Re: distribution issues - moving zlib into HDF5...

> Having seen the arguments from the HDF side and the netCDF side, I still 
> agree, wholeheartedly, with Ed.  If we say HDF5 supports a certain kind of 
> compression, there should be no if's about it.  It has to be complete 
> support, not 95% support.

    I'm not terribly opposed to requiring zlib in order to build the HDF5
distribution (at least by default), it's a fairly pervasive technology by this
point.  The main point I was trying to make was about not shipping zlib with
the HDF5 (or netCDF-4) distribution and building/installing our own version.


> Mike
> At 12:23 PM 3/16/2006, Albert Cheng wrote:
> >Hi, Ed and everyone,
> >
> >I would like to share some of my experience installing HDF5 on
> >various platforms, some classic like Linux/AIX/Sun and some one
> >of a kind new platforms like IBM Blue Gene, Cray XT3.
> >
> >On the classics platforms, nearly all hosts of them would zlib
> >installed.  So, for them, it is a non-issue.  So those that don't
> >have zlib installed, some have a policy of no non-supported software.

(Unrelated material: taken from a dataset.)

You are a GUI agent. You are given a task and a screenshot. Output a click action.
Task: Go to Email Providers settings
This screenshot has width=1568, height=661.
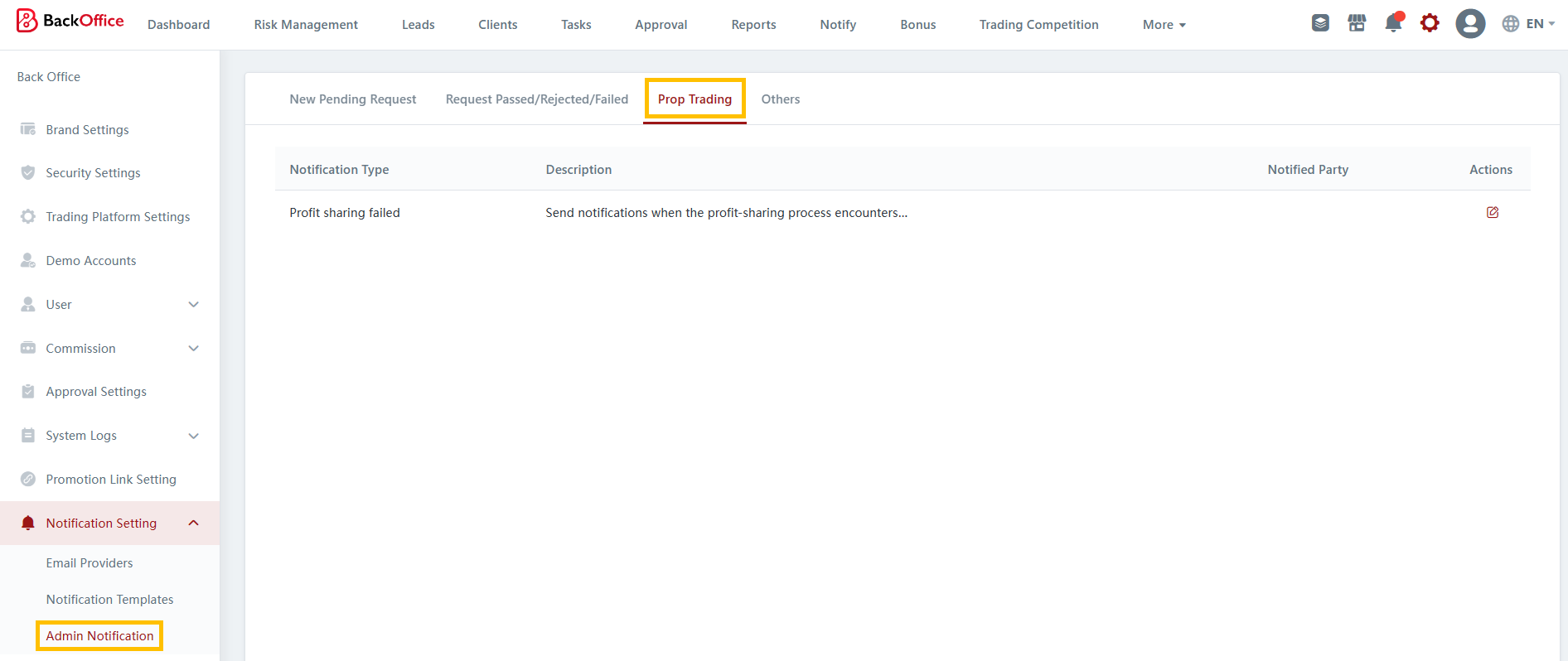pos(90,563)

> >Gnu Zlib is considered non-supported according to them. In those cases,
> >I usually just build HDF5 without zlib since their policy is no non-supported
> >software. (You may ask "Is HDF5 software supported?"  For them, yes, because
> >they can contact the HDF group for support.)
> >
> >On some new platforms, things are still in flux.  Zlib compression is
> >a luxury for them at the moment.  If it works, great.  If not, well,
> >they have other higher priorities like file systems or compilers. :-)

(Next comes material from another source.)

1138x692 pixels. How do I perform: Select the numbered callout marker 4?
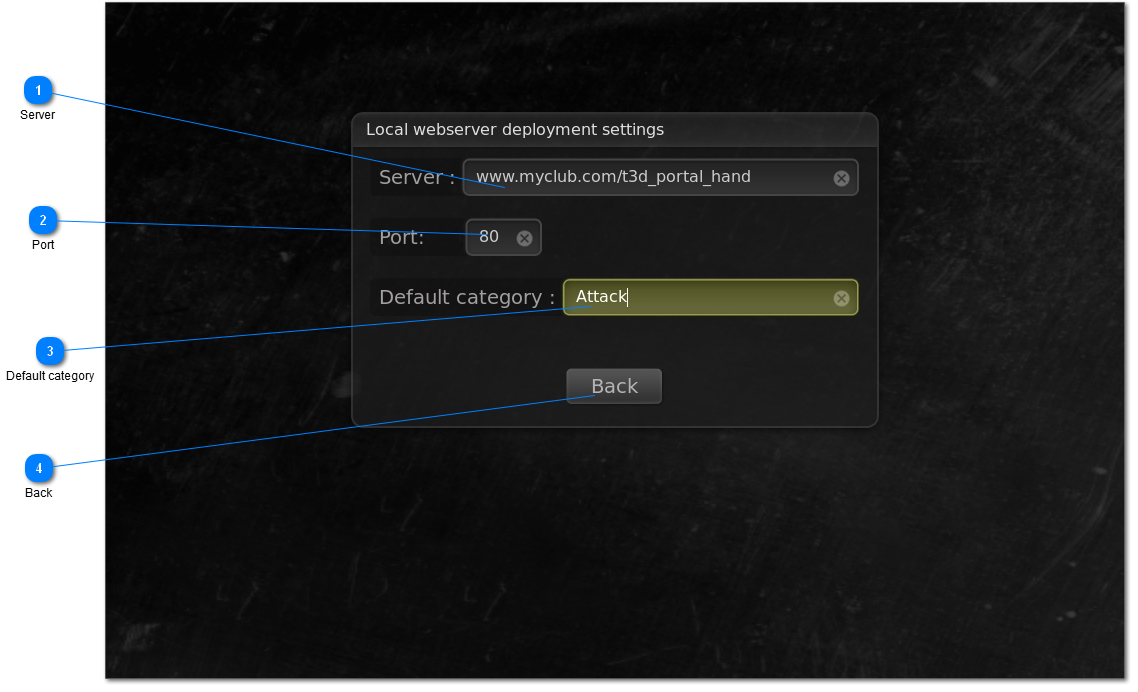coord(38,467)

> >I would have to build HDF5 without zlib in order for HDF5 users to
> >test their software on these new platforms.
> >
> >Yes, it is true that HDF5 files with data compression produced in some
> >other systems will not be quite usable in the above platforms. (Actually,
> >one can still access parts of the file that are not compressed, just not
> >able to read the data of any compressed datasets.)  On the other hand,
> >HDF5 files without compression will be totally useable in the above
> >platforms.
> >
> >Then there is a different dimension of the zlib due to its own success.
> >Since zlib is so popular now, 95% of machines I run into would have a
> >version of zlib installed by the system.  If HDF5 brings in its
> >own version, HDF5 users now have a new confusion--which version
> >of zlib is my application linking with--the system version or the HDF5
> >version?
> >
> >There are also applications that already use zlib on their
> >own and has been linking with their system version of zlib.  Now they
> >want to use HDF5 library in their application and if HDF5 insists on
> >"inserting" their own version of Zlib, these groups of users would be
> >annoyed.  To further complicate the issue, if shared lib versions of
> >zlib is available, the user applications code will use different versions
> >of zlib depending on how their runtime environment such as $LD_LIBRARY_PATH.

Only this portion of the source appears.